We’d like you to give us your views in the comments and we’ve run through some potential culprits…..
Everyones heard of Amazon – but what about clothing retailer Asos or online grocery delivery Ocado?
It’s not just electronics and books that can be cheaper and more convenient to buy online.
Asos’ profits increased 145% last year and it expects sales to grow by a quarter in 2018.
Tesco chief executive Dave Lewis has argued that these charges played a “large part” in the collapse of retailers.
These taxes were revamped last year but Lewis says business rates still give online retailers the upper hand, as they operate just a few large out-of-town warehouses.

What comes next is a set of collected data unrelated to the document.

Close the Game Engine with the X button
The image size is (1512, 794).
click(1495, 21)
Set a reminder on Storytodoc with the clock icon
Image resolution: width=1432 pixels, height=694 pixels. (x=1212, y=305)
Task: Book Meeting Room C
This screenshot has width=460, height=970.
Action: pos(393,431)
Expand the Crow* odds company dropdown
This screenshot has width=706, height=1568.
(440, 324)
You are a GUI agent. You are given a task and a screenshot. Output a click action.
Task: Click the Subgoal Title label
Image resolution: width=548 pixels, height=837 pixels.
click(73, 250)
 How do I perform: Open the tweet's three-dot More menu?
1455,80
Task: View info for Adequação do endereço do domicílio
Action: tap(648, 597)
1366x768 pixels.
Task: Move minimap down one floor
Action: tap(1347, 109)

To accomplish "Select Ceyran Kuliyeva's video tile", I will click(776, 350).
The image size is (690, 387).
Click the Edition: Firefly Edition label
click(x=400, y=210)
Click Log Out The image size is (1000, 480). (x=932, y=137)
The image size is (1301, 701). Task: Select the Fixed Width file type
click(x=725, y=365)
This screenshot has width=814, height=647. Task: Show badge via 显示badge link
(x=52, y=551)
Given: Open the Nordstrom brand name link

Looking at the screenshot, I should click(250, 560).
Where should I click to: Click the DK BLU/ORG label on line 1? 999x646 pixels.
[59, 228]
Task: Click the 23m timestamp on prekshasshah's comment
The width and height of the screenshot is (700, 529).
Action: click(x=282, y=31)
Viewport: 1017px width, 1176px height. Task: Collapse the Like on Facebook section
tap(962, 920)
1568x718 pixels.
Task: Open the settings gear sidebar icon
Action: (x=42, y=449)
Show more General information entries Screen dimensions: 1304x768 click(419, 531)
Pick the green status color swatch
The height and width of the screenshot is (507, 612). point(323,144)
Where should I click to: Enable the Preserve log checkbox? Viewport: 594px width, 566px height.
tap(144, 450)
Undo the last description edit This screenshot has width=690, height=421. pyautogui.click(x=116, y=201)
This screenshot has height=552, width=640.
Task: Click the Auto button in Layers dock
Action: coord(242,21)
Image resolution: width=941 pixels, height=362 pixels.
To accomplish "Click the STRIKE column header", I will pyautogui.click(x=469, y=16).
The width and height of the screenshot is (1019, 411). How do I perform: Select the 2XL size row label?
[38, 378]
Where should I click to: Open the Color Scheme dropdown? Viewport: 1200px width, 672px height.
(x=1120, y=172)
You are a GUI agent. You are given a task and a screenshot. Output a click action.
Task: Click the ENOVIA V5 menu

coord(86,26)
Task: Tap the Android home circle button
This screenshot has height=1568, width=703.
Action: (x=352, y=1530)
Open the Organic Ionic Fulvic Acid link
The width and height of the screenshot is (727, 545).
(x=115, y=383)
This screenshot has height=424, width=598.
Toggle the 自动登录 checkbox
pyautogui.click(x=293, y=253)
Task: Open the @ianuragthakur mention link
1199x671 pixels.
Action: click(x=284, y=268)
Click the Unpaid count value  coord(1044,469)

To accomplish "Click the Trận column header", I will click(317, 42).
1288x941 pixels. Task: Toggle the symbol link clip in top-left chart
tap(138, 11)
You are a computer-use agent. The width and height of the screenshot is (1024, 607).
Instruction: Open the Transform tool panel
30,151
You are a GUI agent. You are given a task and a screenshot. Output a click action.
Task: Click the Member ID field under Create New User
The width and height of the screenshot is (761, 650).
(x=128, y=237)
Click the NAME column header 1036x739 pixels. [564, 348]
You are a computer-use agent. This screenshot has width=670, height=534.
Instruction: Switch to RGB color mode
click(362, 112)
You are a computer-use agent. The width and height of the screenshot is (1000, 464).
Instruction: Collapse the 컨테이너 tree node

Are the rents that landlords charge simply too high. With the changes we are seeing on the High Street could it be time for landlords to revalue the rents in accordance with what people are actually experiencing.
People have less money to spend
Perhaps we’re simply to skint to spend?
The current freeze on real wages is the worst in 200 years according to the TUC, which argues that wages have lagged behind inflation since 2008. The fall in the value of the pound hasn’t helped.
Real wages did grow in the year to May…by a measly 0.4%.
We’re spending money on other things
It’s possible that shoppers are simply ditching the high street for a holiday.
Three-quarters of adults are putting money aside to pay for memorable experiences rather than material products, a Charter Savings Bank suggests.
While the ‘experiences’ trend is associated millennials, half of the over-55s say they’ve got ‘enough material goods to last a lifetime’, claims Charter Bank.
It’s retailers’ own fault
Let’s be honest: who enjoys going to the high street these days?
Once you’ve fought your way through the Chuggers (charity muggers), you’re presented with a row of chain retailers selling much of the same tat they did 20 years ago, in shops that look the same.
For many retailers the height of innovation these days seems to be the automated checkout machine – it’s no wonder they’re struggling.
What do you think?
Have your say in the comments below…..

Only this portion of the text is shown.